EXCERPT PROVIDED:
OpenAdapt Grounding

January 29, 2026 · View on GitHub

Robust UI element localization for automation.

Turn flakey single-frame detections into stable, reliable element coordinates.

The Problem

Vision models like OmniParser miss elements randomly frame-to-frame ("flickering"). Template matching breaks with resolution/theme changes.

Raw Flickering Detection

Left: Raw detections showing frame-to-frame flickering

The Solution

Temporal Smoothing: Aggregate detections across frames, keep only stable elements
Text Anchoring: Match elements by OCR text (resolution-independent)

Side-by-Side Comparison

Side-by-side: Raw flickering (left) vs Stabilized detection (right)

Results

Detection Stability

Metric	Raw (30% dropout)	Stabilized
Avg Detection Rate	~60-70%	80-100%
Min Detection Rate	~40%	Consistent
Consistency	Flickering	Stable

Resolution Robustness

Scale	Resolution	Elements Found	Status
1.0x	800x600	All	✓
1.25x	1000x750	All	✓
1.5x	1200x900	All	✓
2.0x	1600x1200	All	✓

Visual Output

Stabilized Detection

Stable elements after temporal filtering

Quick Start

uv pip install openadapt-grounding

Build a Registry (Offline)

from openadapt_grounding import RegistryBuilder, Element

# Add detections from multiple frames
builder = RegistryBuilder()
builder.add_frame([
    Element(bounds=(0.3, 0.2, 0.2, 0.05), text="Login"),
    Element(bounds=(0.3, 0.3, 0.2, 0.05), text="Cancel"),
])
# ... add more frames

# Build registry (keeps elements in >50% of frames)
registry = builder.build(min_stability=0.5)
registry.save("elements.json")

Locate Elements (Runtime)

APPLY WHAT YOU READ:
[1] Translate this sentence from the OpenAdapt Grounding page into Spanish: "Template matching breaks with resolution/theme changes."
[2] Write out the part of the OpenAdapt Grounding page from "from openadapt_grounding import" up to and including "registry = builder.build(min_stability=0.5)", word for word.

RECORDED DATA:
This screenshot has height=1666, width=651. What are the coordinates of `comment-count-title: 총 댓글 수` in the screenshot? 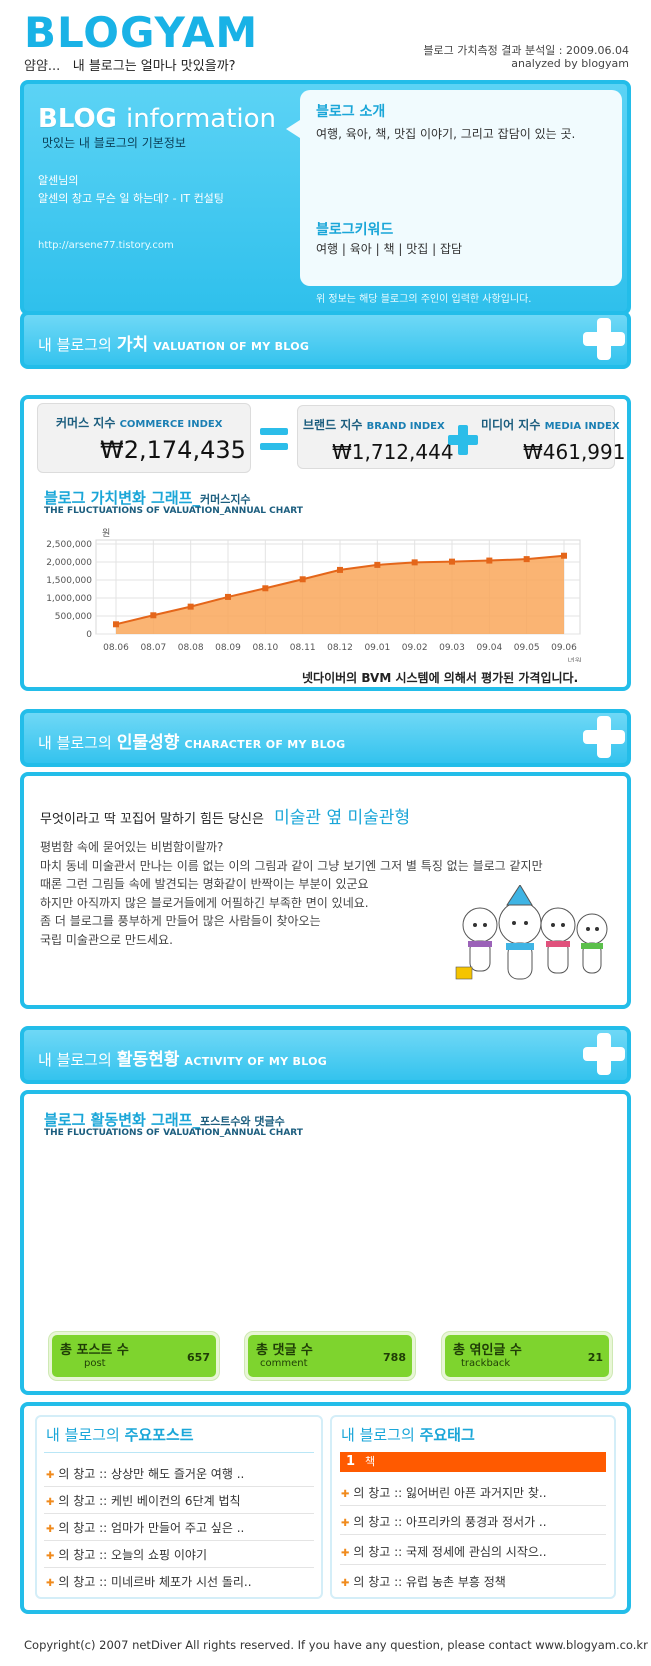 It's located at (284, 1350).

ACTIVITY ANSWERS:
[1] La coincidencia de plantillas falla con los cambios de resolución/tema.

[2]
from openadapt_grounding import RegistryBuilder, Element

# Add detections from multiple frames
builder = RegistryBuilder()
builder.add_frame([
    Element(bounds=(0.3, 0.2, 0.2, 0.05), text="Login"),
    Element(bounds=(0.3, 0.3, 0.2, 0.05), text="Cancel"),
])
# ... add more frames

# Build registry (keeps elements in >50% of frames)
registry = builder.build(min_stability=0.5)